No thanks, Google, I don’t want to live on and on

By Rabbi Ben Kamin

Rabbi Ben Kamin
Rabbi Ben Kamin

ENCINITAS, California — They’re killing me—the folks at Google—with their new “Calico” venture, which is going to explore ways for a middle-aged person like me to live for a much longer time. Setting aside their mercenary interests, who asked them to get involved in my mortality?

I’m fine with the current timetable and, frankly, have no special desire to stick around beyond my reasonable interval of usefulness and creativity. And the world I’m seeing isn’t exactly a world I’m looking forward to experiencing indefinitely.

Meanwhile, if I get a critical cancer, debilitating heart disease, or Alzheimer’s, it’s my decision not to be a burden on this already overstrained society—not that of a committee of cyber merchants. Better they should work on the egregious level of infant mortality in this country—or even the horrifying upsurge in teenage suicide—than figure out how to plug me in, robotize my organs, or have computers manage my memory. There’s something about heartbreak, nostalgia, dreams, and crankiness that shouldn’t be disk-fragmented.

I want dignity, not digital.

An abundance of published statistics verify the staggering imbalance between the funds spent on extending the lives of the elderly and those applied to help all other age groups recover from illness or accidents or even violence. I need to be 91 and unable to relieve myself so that I can read in large print about the 17-year old kid whose family couldn’t afford the health insurance required to save her from cystic fibrosis?

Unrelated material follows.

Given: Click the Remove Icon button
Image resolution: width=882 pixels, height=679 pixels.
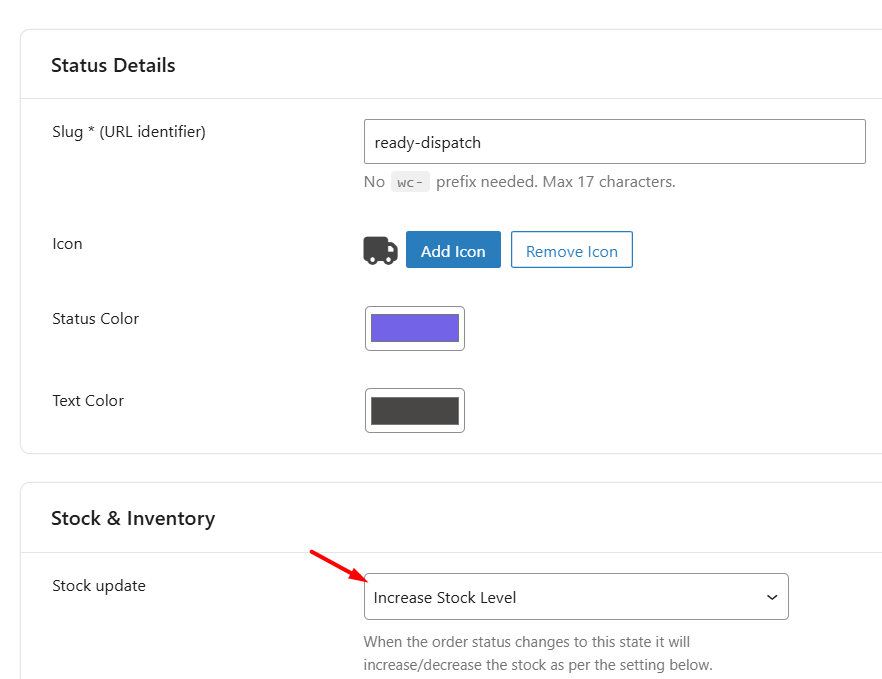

I don’t want to die tomorrow but I certainly don’t’ want to live one day past my ability to know when it’s time to make room for new life. And I dearly wish those new lives luck in a world stuck on social media banalities, addicted to cell phones, restricted by terrorism, lacking heroes, unshaped by history, and basically downloading life rather than living it. Heaven help them—before their clones do.

Oy vey: pass me that old photograph of The Supremes and keep your Android v4.1 OS in your pocket. Text is my homeland, not texting; I’ve already outlived you.